**BRIEF**
For every entry below, retype it exactly as it reads.

Data items

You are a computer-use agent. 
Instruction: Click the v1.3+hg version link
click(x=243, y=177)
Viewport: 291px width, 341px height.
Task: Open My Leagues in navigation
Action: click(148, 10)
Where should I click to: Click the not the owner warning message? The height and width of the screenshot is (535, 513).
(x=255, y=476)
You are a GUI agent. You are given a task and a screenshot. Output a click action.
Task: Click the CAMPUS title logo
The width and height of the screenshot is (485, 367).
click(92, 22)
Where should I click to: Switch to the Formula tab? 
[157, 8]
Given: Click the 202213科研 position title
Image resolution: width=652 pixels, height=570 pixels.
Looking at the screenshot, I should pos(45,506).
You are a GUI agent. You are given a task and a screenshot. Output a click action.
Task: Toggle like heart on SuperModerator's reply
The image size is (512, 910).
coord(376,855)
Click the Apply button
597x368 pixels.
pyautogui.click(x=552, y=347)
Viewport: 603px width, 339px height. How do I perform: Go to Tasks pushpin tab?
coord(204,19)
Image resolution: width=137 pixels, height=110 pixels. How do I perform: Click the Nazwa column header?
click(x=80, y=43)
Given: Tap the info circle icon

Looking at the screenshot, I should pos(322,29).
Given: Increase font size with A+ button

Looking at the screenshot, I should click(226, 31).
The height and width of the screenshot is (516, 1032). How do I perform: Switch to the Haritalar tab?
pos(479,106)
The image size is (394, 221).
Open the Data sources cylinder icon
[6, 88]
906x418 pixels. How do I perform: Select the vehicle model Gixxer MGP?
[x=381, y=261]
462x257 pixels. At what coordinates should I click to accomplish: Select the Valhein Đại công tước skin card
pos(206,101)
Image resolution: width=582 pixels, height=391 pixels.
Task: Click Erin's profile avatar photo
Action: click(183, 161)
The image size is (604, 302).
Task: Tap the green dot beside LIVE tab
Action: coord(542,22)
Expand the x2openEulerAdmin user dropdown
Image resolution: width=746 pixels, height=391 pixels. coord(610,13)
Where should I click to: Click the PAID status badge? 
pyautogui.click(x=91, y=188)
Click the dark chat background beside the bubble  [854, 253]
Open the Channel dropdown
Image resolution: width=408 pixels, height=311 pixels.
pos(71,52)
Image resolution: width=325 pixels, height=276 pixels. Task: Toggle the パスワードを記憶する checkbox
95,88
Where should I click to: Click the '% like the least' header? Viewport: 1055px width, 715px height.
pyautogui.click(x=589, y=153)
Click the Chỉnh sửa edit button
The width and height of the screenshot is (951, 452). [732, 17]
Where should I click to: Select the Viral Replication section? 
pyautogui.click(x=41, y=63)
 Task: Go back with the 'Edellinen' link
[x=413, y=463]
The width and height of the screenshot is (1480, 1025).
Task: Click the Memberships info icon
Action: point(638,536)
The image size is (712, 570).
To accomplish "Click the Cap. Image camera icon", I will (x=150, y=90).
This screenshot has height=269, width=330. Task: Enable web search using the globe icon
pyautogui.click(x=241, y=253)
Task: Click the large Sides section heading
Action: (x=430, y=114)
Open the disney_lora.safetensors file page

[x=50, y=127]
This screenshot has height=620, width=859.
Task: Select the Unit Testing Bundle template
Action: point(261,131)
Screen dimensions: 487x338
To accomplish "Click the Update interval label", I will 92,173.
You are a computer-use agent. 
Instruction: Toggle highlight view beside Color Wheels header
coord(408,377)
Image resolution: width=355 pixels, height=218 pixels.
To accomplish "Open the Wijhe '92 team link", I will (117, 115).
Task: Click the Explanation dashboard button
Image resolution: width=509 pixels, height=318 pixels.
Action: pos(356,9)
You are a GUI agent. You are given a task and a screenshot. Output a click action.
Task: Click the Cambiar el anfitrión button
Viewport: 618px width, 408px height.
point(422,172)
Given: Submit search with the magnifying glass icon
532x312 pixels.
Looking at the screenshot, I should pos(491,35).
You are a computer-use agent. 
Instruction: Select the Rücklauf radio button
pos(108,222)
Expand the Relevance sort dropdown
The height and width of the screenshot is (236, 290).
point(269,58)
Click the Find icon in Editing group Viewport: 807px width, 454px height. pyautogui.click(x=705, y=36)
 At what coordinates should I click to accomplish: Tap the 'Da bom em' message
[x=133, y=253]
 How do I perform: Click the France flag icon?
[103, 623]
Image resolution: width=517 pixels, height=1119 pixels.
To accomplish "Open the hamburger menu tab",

**RESULT OF THE TASK**
You are a computer-use agent. 
Instruction: Click the v1.3+hg version link
click(x=243, y=177)
Viewport: 291px width, 341px height.
Task: Open My Leagues in navigation
Action: click(148, 10)
Where should I click to: Click the not the owner warning message? The height and width of the screenshot is (535, 513).
(x=255, y=476)
You are a GUI agent. You are given a task and a screenshot. Output a click action.
Task: Click the CAMPUS title logo
The width and height of the screenshot is (485, 367).
click(92, 22)
Where should I click to: Switch to the Formula tab? 
[157, 8]
Given: Click the 202213科研 position title
Image resolution: width=652 pixels, height=570 pixels.
Looking at the screenshot, I should pos(45,506).
You are a GUI agent. You are given a task and a screenshot. Output a click action.
Task: Toggle like heart on SuperModerator's reply
The image size is (512, 910).
coord(376,855)
Click the Apply button
597x368 pixels.
pyautogui.click(x=552, y=347)
Viewport: 603px width, 339px height. How do I perform: Go to Tasks pushpin tab?
coord(204,19)
Image resolution: width=137 pixels, height=110 pixels. How do I perform: Click the Nazwa column header?
click(x=80, y=43)
Given: Tap the info circle icon

Looking at the screenshot, I should pos(322,29).
Given: Increase font size with A+ button

Looking at the screenshot, I should click(226, 31).
The height and width of the screenshot is (516, 1032). How do I perform: Switch to the Haritalar tab?
pos(479,106)
The image size is (394, 221).
Open the Data sources cylinder icon
[6, 88]
906x418 pixels. How do I perform: Select the vehicle model Gixxer MGP?
[x=381, y=261]
462x257 pixels. At what coordinates should I click to accomplish: Select the Valhein Đại công tước skin card
pos(206,101)
Image resolution: width=582 pixels, height=391 pixels.
Task: Click Erin's profile avatar photo
Action: click(183, 161)
The image size is (604, 302).
Task: Tap the green dot beside LIVE tab
Action: coord(542,22)
Expand the x2openEulerAdmin user dropdown
Image resolution: width=746 pixels, height=391 pixels. coord(610,13)
Where should I click to: Click the PAID status badge? 
pyautogui.click(x=91, y=188)
Click the dark chat background beside the bubble  [854, 253]
Open the Channel dropdown
Image resolution: width=408 pixels, height=311 pixels.
pos(71,52)
Image resolution: width=325 pixels, height=276 pixels. Task: Toggle the パスワードを記憶する checkbox
95,88
Where should I click to: Click the '% like the least' header? Viewport: 1055px width, 715px height.
pyautogui.click(x=589, y=153)
Click the Chỉnh sửa edit button
The width and height of the screenshot is (951, 452). [732, 17]
Where should I click to: Select the Viral Replication section? 
pyautogui.click(x=41, y=63)
 Task: Go back with the 'Edellinen' link
[x=413, y=463]
The width and height of the screenshot is (1480, 1025).
Task: Click the Memberships info icon
Action: point(638,536)
The image size is (712, 570).
To accomplish "Click the Cap. Image camera icon", I will (x=150, y=90).
This screenshot has height=269, width=330. Task: Enable web search using the globe icon
pyautogui.click(x=241, y=253)
Task: Click the large Sides section heading
Action: (x=430, y=114)
Open the disney_lora.safetensors file page

[x=50, y=127]
This screenshot has height=620, width=859.
Task: Select the Unit Testing Bundle template
Action: point(261,131)
Screen dimensions: 487x338
To accomplish "Click the Update interval label", I will 92,173.
You are a computer-use agent. 
Instruction: Toggle highlight view beside Color Wheels header
coord(408,377)
Image resolution: width=355 pixels, height=218 pixels.
To accomplish "Open the Wijhe '92 team link", I will (117, 115).
Task: Click the Explanation dashboard button
Image resolution: width=509 pixels, height=318 pixels.
Action: pos(356,9)
You are a GUI agent. You are given a task and a screenshot. Output a click action.
Task: Click the Cambiar el anfitrión button
Viewport: 618px width, 408px height.
point(422,172)
Given: Submit search with the magnifying glass icon
532x312 pixels.
Looking at the screenshot, I should pos(491,35).
You are a computer-use agent. 
Instruction: Select the Rücklauf radio button
pos(108,222)
Expand the Relevance sort dropdown
The height and width of the screenshot is (236, 290).
point(269,58)
Click the Find icon in Editing group Viewport: 807px width, 454px height. pyautogui.click(x=705, y=36)
 At what coordinates should I click to accomplish: Tap the 'Da bom em' message
[x=133, y=253]
 How do I perform: Click the France flag icon?
[103, 623]
Image resolution: width=517 pixels, height=1119 pixels.
To accomplish "Open the hamburger menu tab",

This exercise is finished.